MV: So, the show is trying to invite the viewer into an experience of the work. You have two video screens that are playing the roller-skating video. You've got the images extracted from the video that are blown up and put onto the walls when those selfie stands are inviting the viewer to turn their back to the prints to take a selfie. And then the slippers are those home slippers that are made of rubber, in very light tones, they are like a punctuation in this show. They mark either an absence of someone who was there and just left their shoes there or an invitation for someone to step into somebody else's shoe to wander around the exhibition.
BCE: Right. I remember one time you had those in your house as well and someone stepped right into them on the way in to sit down for dinner.
MV: That’s right! So, it is a friendly looking object that is also highly toxic. It’s a global product, made in Asia, sold in America. And then they are also toxic because it's just like plastic that is too cheap to have a seamless existence in this world.
BCE: Right. We already buy those type of objects knowing that they won’t last. They're already existing in that island of trash the size of Texas.
MV: Yeah, exactly.
BCE: Okay, maybe we could end on this question. How many times did you fall roller-skating? And is that why you covered your legs? And who was driving the car?

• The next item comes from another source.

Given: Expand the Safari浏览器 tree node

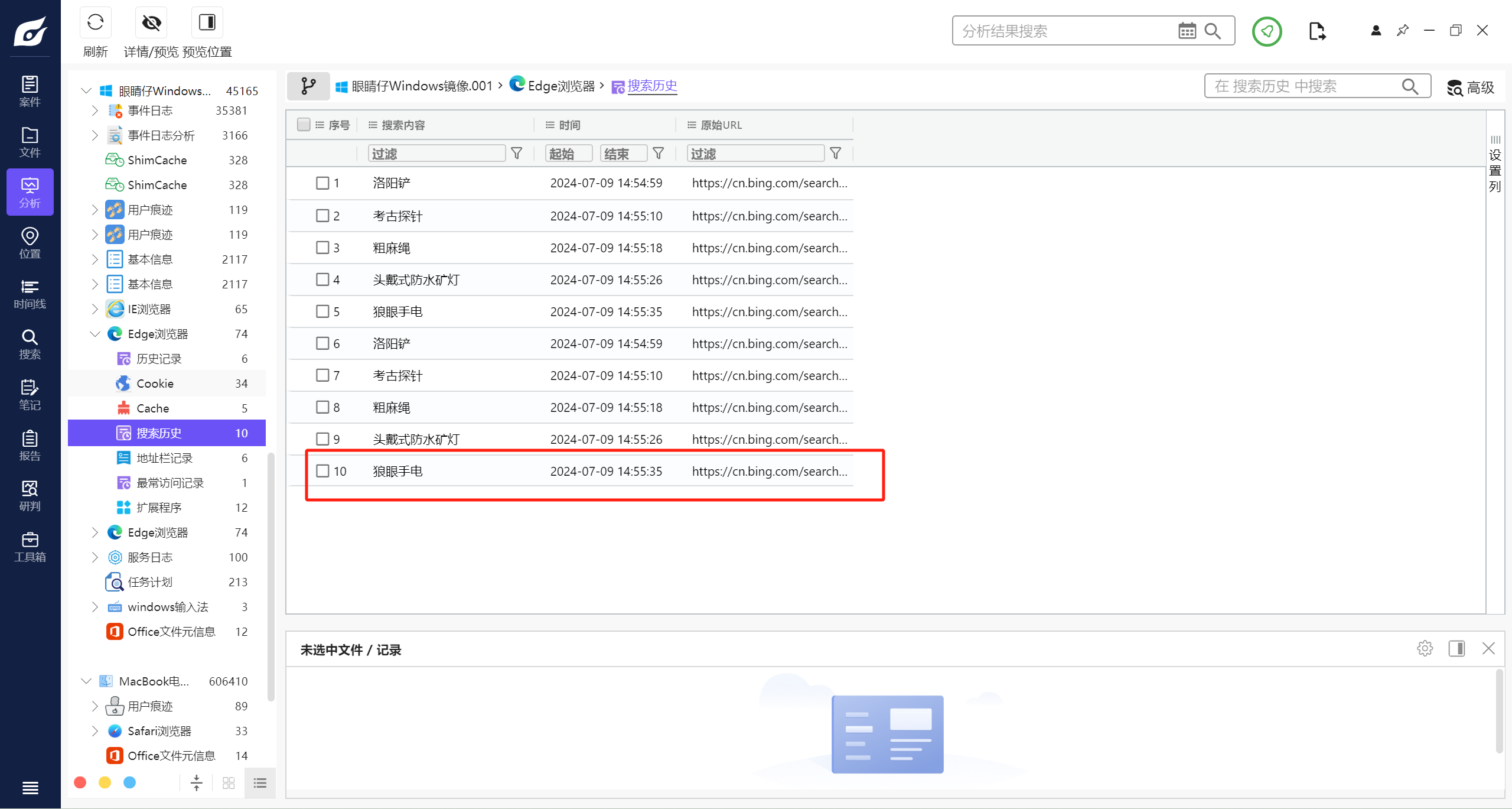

MV: Well, I covered my legs for two reasons. First, I cannot be in the sun. I'm allergic to the sun. So, I had to cover up. But also, yes, I fell many, many times. And speaking of my mother, she was the one driving the car!
BCE: No way!
MV: Yes, my mother is actually driving the car in this video. She went with me to Cuba. I would actually love one day to cut an audio piece with all of her warning screams because she thought i was going to get hit by crossing trucks, cars, horses, donkeys… It was epic! Extremely chaotic! It was stressful for her, afraid of killing her daughter or seeing her daughter killed by a truck. And I fell many times.
BCE: How did you even get her to agree to this project?
MV: Well, she's up for an adventure even though she didn't really like it and I’m extremely grateful for that.
BCE: I think that’s a great place to end. Thank you, MarieVic!